Web Sheriff
- Formation: 19 October 2000; 25 years ago
- Founder: John Giacobbi
- Registration no.: 04093131
- Purpose: Intellectual property rights
- Headquarters: Pewsey, Wiltshire, UK
- Location: London, United Kingdom;
- Region served: International
- Services: Copyright enforcement, digital rights management, website building, hosting and management, video editing
- Owner: Web Sheriff Limited
- Director: John Edouard Giacobbi
- Secretary: Robert Arthur Davage
- Employees: 20
- Website: websheriff.com

= Web Sheriff =

UK anti-piracy company

Web Sheriff is an anti-piracy company based in the United Kingdom that provides intellectual property, copyright and privacy rights protection services. The company monitors various websites that host links to downloads of music and film. Web Sheriff has been in operation since 2000, with two offices in the UK.

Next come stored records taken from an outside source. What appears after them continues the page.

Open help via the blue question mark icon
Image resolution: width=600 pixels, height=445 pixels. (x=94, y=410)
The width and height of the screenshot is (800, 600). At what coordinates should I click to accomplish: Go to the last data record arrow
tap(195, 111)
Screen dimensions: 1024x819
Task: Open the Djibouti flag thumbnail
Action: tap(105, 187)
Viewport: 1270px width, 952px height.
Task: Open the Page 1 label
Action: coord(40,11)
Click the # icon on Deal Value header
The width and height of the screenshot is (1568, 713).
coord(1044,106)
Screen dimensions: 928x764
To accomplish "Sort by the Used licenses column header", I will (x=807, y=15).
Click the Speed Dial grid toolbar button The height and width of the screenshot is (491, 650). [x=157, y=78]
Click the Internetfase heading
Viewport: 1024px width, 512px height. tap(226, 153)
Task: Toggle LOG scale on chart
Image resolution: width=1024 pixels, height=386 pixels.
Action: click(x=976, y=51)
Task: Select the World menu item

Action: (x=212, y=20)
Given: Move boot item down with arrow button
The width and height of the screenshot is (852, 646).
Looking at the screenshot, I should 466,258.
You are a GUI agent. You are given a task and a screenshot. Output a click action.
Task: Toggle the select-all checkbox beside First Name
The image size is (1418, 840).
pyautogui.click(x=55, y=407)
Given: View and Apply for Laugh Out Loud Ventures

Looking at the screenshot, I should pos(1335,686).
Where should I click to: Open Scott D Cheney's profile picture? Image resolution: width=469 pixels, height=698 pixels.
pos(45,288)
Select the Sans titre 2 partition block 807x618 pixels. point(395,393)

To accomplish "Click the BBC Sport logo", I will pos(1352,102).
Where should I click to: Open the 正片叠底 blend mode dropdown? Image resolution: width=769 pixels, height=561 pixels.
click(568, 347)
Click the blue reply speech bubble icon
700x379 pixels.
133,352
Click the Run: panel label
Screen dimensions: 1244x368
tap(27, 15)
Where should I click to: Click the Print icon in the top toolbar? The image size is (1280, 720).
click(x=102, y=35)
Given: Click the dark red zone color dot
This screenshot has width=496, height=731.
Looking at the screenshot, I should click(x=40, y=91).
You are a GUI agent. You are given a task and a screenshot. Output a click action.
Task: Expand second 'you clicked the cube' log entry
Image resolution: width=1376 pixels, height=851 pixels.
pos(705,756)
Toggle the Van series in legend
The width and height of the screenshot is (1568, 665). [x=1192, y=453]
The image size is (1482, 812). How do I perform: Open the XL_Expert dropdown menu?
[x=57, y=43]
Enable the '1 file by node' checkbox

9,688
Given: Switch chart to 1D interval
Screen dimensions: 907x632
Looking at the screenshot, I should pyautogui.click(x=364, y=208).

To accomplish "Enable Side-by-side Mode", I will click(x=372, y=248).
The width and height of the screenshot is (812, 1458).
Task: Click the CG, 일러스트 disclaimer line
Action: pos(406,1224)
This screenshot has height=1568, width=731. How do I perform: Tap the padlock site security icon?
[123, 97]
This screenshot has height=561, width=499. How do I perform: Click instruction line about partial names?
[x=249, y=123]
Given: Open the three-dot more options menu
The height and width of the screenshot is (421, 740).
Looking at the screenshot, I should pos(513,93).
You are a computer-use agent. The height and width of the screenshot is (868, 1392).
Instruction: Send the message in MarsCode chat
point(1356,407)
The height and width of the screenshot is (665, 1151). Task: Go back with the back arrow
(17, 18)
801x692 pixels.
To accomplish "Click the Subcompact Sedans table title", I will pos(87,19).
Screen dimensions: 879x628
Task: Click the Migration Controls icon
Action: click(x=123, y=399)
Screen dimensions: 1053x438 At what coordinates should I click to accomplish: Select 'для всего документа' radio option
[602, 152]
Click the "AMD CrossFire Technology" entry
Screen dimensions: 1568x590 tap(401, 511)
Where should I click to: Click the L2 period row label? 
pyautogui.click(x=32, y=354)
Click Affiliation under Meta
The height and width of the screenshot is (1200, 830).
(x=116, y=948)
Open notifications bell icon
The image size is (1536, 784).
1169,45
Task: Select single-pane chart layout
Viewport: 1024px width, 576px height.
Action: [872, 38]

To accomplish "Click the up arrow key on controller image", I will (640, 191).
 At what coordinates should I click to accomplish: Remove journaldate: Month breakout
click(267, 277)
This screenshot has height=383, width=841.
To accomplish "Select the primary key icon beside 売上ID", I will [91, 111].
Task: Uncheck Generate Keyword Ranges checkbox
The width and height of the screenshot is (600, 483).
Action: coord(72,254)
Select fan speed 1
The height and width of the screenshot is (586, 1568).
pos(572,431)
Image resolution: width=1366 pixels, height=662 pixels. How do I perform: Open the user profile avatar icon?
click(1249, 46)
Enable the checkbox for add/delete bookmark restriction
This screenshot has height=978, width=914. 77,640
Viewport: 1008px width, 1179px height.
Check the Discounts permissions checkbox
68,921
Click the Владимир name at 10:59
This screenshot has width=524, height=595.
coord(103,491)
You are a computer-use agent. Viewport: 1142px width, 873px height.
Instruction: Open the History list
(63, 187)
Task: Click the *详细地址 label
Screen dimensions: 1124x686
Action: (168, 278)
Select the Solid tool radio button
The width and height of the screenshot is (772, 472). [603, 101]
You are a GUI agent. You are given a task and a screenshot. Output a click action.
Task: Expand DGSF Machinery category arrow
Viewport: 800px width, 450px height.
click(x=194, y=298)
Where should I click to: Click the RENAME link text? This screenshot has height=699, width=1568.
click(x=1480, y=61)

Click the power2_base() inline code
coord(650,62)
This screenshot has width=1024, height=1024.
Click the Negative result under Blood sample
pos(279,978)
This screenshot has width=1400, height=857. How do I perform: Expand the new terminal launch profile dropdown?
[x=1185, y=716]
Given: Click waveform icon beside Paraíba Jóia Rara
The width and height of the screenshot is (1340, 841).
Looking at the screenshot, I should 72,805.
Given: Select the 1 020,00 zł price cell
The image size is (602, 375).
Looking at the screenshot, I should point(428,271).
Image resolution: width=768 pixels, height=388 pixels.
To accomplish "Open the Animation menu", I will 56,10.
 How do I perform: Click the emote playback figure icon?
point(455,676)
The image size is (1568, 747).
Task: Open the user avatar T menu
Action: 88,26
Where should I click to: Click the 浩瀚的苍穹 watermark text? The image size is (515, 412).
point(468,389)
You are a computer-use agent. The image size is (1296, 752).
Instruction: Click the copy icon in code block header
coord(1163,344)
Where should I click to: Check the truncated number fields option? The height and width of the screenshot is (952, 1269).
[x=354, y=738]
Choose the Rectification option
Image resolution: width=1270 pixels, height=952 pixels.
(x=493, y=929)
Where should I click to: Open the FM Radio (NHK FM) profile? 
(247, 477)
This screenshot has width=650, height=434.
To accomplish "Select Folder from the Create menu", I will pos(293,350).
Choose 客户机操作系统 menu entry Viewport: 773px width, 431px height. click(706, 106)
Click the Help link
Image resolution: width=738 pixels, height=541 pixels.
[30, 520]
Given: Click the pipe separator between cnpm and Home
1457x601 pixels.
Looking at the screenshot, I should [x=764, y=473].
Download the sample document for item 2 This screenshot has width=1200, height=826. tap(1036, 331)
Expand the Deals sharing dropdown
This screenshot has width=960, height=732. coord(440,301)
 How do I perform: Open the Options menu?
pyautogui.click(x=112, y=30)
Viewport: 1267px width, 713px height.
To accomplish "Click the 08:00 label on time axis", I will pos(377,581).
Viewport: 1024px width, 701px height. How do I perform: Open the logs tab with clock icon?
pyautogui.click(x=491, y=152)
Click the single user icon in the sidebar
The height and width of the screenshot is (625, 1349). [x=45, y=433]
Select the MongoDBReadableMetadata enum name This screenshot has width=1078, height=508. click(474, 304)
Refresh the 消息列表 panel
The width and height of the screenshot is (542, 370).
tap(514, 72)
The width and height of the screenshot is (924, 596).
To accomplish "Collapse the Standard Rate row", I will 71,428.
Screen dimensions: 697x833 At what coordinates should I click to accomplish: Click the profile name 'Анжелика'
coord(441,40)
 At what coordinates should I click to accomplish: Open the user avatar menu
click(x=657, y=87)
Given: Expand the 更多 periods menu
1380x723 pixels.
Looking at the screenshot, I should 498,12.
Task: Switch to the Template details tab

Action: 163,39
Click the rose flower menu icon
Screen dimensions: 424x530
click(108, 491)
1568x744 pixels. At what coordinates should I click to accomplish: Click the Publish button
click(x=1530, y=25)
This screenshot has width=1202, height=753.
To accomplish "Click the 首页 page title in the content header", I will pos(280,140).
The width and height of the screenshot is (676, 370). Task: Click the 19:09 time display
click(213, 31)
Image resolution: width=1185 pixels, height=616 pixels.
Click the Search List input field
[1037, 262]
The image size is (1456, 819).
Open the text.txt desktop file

The company was founded by intellectual property lawyer John Giacobbi, who acts as its managing director. Web Sheriff sends legal take-down notices to BitTorrent and other file sharing sites. According to the Los Angeles Times, Web Sheriff is a "leading advocate of the soft sell" in the anti-piracy industry.

==Description==
Web Sheriff performs various copy protection services. These include protection from copyright infringement, libel, cyber-bullying, identity theft privacy issues of social media, policing of trading sites and recovery of fraudulently registered domain names. It also furnishes online security for concert tours.

==Operating methods==
Web Sheriff uses proprietary software and web crawler programs to search the Internet, using human auditing to determine the type of site that is posting its clients' copyrighted material. It relies heavily on phone calls and relationship building and when locating unauthorized links it targets the persons running the sites. The supposed offending party is sent a take-down notice before further action is taken. Some Torrent sites and file-sharing sites such as MediaFire and RapidShare provide access to the company to remove infringing content itself.

The Los Angeles Times described the company's approach as representing "a sharp turn in the recording industry's life-and-death struggle with piracy, one driven largely by performers and their managers rather than the record companies." When it contracts to protect new music releases, the company encourages the artists it represents to give fans several tracks ahead of the release.

==History==
Web Sheriff was founded in 2000 by former music attorney and industry consultant John Giacobbi.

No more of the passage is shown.